Allerdings, das muss ich zugeben, habe ich mich schon gefragt, was es wohl mit dem titelgebenden heimlichen Kaiser auf sich hat. Ist damit van Eeden gemeint? Weit gefehlt. Als im Jahr 2022 van Eeden der Hans-Thoma-Preis zugesprochen wird, beginnt der Künstler und Direktor der Akademie der Bildenden Künste Karlsruhe sich näher mit dem Namensgeber zu beschäftigten. Tatsächlich findet er Anhaltspunkte dafür, dass Thoma Anhänger völkisch-nationalen Denkens war. Von hier aus ist es nicht mehr weit bis zur Lüftung des Geheimnisses um den heimlichen Kaiser. An dieser Stelle kommt Reinhard Spieler zum Zug, der übrigens nebenbei bemerkt neuerdings auch Honorarkonsul Frankreichs in Niedersachsen. Es ist nun an Spieler das Publikum ins Bild zu setzen. Die Geschichte beginnt 1898 als Hans Thoma zur Rembrandt Ausstellung in die Niederlanden reist. Marcel van Eeden ist diese Reise abgefahren. Das Ergebnis seiner künsterischen Forschung darf getrost als Paukenschlag gelten. Van Eeden belegt nichts Geringeres als die Freundschaft zwischen dem Rembrandtdeutschen Julius Langbehn und Hans Thoma. Seine Erkenntnisse führen ihn zu der Feststellung, dass Hans Thoma Antisemit sei. Nun überlege man, den Hans Thoma Preis umzubenennen. Es gibt aber auch Gegenstimmen, die zu einer genauen Überprüfung anregen.

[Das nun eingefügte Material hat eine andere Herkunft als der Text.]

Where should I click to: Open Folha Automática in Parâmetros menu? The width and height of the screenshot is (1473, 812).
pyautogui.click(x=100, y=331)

Die Freiheit der Kunst als Lichtblick in schwierigen Zeiten
1890 veröffentlich Langbehn eine Publikation mit dem Titel: Rembrandt als Erzieher. Langbehns Buch, so erklärt es uns Spieler, spräche von einem neuen Führer oder Kaiser, der auf die Demokratie folgen würde. Das ist er, der heimlich Kaiser, der nach Langbehns Vorstellungen ein Künstler sein muss. „Wenn ein solcher ‚heimlicher Kaiser‘ kommt, so schreibt Langbehn, so wird er die Gabe zu führen und zu formen, besitzen müssen.“ Wie es jetzt mit dem Hans-Thoma-Preis weitergehen soll, ist noch offen.

Nichtsdesto trotz hat Marcel van Eeden Langbehns Buch zum Anlass genommen, um Geschichte künslterisch aufzuarbeiten. Überhaupt und auch das ist besonders, spielt van Eedens Schaffen in der Zeit vor seiner Geburt, also vor 1965. Geschichte und Fiktionen verschwimmen in seinen Fotoarbeiten und Zeichnungen, die wie Graphic Novels anmuten, aber nicht fortlaufend sind. Spielers Ausflug in die historischen Gegebenheiten gerät doch ein wenig lang. Das Sitzfleisch des Publikums wird ja auch bereits seit über einer Stunde beansprucht. Schließlich werden die Gäste entlassen und aufgefordert, sich den Werken zu widmen. Hier scheint sich das Interesse aber eher darauf zu konzentrieren, in ein gepflegtses Pläuschen zu gehen. Sätze wie „mein Vater war Schriftsteller, Maler und Archäologe“ sind keine Seltenheit. Nun, solche mit breiter Brust vorgetragenen Statemens kann man nur mit einem weiteren Schluck Wein goutieren. Obwohl mir van Eedens Serie „When the big wackel hug came to town (…)“ auch passend erscheint.

Die als Doppelausstellung angelegte Schau „Marcel van Eeden. Der heimliche Kaiser. Fotoarbeiten und Zeichnungen“ (Museum für Photographie Braunschweig und Mönchehaus Goslar) ist noch bis zum 21.04.2024 zu sehen.